→ **Task objective**:
Go through the listing below and say how many lines contain "layout"; write nothing but the number.

→ **Data extracts**:
+++++
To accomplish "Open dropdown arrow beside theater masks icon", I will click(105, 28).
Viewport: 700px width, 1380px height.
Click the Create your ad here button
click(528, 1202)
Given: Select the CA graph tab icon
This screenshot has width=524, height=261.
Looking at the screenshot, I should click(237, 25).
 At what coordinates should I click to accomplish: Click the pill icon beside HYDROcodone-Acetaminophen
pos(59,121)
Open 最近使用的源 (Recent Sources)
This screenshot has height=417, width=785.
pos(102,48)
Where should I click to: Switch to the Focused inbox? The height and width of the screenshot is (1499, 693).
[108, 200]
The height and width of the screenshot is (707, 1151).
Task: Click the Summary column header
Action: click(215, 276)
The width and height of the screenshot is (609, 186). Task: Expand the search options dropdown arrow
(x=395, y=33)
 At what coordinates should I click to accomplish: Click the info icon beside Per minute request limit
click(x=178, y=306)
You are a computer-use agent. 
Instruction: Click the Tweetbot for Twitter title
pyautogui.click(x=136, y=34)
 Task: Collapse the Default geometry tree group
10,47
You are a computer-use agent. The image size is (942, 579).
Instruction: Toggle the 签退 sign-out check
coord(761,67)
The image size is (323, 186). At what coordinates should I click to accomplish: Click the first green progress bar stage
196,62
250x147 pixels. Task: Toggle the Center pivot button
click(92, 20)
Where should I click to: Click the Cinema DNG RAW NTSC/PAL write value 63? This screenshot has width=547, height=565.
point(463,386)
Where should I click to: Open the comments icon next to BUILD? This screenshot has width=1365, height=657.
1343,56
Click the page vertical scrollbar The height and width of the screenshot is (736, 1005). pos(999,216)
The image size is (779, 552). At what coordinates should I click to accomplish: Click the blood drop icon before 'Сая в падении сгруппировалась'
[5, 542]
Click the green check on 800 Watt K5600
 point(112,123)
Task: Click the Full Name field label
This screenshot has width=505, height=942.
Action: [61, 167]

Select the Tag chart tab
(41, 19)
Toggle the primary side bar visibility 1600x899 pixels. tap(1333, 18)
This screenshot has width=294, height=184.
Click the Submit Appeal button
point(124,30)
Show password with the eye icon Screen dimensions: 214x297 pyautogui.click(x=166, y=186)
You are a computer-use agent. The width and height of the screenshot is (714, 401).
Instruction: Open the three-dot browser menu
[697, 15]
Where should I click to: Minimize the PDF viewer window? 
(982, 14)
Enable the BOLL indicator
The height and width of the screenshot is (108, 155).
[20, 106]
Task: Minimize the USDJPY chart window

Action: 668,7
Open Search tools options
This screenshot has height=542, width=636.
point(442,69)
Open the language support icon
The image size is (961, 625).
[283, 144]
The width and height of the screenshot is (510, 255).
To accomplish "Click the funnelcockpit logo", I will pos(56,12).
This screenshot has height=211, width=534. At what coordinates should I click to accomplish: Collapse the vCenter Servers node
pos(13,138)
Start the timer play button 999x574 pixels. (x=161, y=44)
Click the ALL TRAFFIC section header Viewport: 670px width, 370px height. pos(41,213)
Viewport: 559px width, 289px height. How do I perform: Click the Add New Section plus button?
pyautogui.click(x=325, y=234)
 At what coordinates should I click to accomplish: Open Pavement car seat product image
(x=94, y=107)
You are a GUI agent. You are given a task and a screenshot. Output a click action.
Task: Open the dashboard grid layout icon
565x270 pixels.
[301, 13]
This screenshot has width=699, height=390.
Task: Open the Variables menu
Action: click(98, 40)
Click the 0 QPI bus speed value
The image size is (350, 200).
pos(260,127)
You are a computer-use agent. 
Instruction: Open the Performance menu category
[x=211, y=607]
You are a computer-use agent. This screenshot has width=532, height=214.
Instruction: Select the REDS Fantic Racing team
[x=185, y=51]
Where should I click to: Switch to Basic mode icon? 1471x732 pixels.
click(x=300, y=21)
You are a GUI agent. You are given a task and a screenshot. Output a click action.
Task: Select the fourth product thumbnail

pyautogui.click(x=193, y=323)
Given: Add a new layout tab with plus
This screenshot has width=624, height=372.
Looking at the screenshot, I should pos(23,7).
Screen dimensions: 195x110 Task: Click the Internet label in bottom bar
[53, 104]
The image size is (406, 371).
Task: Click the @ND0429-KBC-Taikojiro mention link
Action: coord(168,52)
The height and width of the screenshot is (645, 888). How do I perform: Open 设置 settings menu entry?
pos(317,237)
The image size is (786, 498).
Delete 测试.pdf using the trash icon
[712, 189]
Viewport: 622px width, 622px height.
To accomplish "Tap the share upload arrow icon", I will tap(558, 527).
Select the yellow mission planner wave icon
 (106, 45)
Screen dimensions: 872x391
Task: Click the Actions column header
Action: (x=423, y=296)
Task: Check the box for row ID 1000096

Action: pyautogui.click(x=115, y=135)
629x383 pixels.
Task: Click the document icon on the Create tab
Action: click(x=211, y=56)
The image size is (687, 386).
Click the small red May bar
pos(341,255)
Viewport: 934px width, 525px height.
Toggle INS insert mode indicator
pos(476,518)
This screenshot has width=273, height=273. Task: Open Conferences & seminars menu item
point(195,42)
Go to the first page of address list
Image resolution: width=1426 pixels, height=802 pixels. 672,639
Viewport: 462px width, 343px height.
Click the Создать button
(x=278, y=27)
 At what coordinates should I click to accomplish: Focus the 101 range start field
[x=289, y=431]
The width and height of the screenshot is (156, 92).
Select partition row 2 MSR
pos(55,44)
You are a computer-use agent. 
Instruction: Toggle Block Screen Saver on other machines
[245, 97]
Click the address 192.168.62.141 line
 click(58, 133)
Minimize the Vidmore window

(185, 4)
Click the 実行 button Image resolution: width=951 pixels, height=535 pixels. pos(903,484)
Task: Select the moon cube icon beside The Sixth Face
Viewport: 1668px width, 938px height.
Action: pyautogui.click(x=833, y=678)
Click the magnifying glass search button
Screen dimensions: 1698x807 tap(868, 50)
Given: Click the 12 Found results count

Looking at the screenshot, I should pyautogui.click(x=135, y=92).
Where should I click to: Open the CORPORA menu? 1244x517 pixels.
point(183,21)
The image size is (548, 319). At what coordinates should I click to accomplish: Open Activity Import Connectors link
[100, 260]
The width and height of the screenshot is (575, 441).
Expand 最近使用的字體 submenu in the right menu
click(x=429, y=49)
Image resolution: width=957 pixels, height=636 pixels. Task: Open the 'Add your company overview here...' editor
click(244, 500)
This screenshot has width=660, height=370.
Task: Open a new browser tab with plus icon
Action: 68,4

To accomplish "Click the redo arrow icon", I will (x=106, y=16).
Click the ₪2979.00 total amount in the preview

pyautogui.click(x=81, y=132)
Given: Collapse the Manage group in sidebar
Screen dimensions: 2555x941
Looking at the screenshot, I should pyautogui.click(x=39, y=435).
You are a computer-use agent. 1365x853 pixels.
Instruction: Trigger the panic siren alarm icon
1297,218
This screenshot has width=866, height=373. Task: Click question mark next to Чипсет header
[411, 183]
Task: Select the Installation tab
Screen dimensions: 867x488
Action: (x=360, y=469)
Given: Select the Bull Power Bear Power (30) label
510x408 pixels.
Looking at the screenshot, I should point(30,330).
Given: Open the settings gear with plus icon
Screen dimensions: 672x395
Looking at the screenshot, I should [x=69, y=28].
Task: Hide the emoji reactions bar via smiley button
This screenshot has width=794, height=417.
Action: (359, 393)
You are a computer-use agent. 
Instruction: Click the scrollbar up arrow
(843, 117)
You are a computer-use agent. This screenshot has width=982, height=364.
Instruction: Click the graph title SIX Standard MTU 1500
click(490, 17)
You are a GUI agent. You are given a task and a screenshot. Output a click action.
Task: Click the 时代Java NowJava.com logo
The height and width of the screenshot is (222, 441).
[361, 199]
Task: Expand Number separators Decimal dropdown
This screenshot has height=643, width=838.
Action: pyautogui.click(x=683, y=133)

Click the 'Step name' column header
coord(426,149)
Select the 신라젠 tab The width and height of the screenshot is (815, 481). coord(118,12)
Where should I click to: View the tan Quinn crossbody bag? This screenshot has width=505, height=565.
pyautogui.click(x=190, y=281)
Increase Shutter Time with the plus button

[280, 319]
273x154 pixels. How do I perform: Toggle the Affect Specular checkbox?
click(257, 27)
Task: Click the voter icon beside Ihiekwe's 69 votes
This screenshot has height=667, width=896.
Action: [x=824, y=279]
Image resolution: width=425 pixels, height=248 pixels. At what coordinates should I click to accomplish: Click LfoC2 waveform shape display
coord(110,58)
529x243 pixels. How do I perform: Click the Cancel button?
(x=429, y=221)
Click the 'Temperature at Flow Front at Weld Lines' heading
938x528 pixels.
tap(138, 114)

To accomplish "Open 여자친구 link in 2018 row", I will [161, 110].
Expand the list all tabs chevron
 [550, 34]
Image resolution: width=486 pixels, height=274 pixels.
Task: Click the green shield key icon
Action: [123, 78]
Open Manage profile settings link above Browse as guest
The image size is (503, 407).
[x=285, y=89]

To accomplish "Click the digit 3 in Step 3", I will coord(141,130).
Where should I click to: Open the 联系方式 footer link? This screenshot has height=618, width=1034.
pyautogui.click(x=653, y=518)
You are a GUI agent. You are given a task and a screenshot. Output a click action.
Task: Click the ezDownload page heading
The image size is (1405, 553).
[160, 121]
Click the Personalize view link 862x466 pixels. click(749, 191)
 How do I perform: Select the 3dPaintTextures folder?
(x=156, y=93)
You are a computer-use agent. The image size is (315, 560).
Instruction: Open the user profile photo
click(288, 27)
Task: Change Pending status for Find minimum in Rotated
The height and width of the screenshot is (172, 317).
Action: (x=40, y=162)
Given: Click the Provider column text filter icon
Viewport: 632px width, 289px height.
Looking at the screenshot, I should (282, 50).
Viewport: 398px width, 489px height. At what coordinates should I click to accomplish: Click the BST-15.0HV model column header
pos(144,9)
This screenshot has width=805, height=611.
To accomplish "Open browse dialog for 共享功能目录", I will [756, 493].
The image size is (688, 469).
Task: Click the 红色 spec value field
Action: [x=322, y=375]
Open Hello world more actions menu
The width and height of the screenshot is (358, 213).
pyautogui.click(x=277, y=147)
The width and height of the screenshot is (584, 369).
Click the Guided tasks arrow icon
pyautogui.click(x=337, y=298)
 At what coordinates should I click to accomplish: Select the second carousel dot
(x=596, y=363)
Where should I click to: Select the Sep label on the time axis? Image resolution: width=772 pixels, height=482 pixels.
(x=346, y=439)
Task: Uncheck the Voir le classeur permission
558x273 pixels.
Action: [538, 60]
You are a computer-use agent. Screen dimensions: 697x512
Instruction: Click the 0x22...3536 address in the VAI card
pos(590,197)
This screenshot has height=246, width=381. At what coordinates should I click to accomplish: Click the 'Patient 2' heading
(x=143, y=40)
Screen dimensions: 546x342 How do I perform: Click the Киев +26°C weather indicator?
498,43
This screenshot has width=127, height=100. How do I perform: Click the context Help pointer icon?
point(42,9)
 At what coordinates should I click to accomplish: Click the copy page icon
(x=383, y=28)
+++++
→ **Exercise response**:
2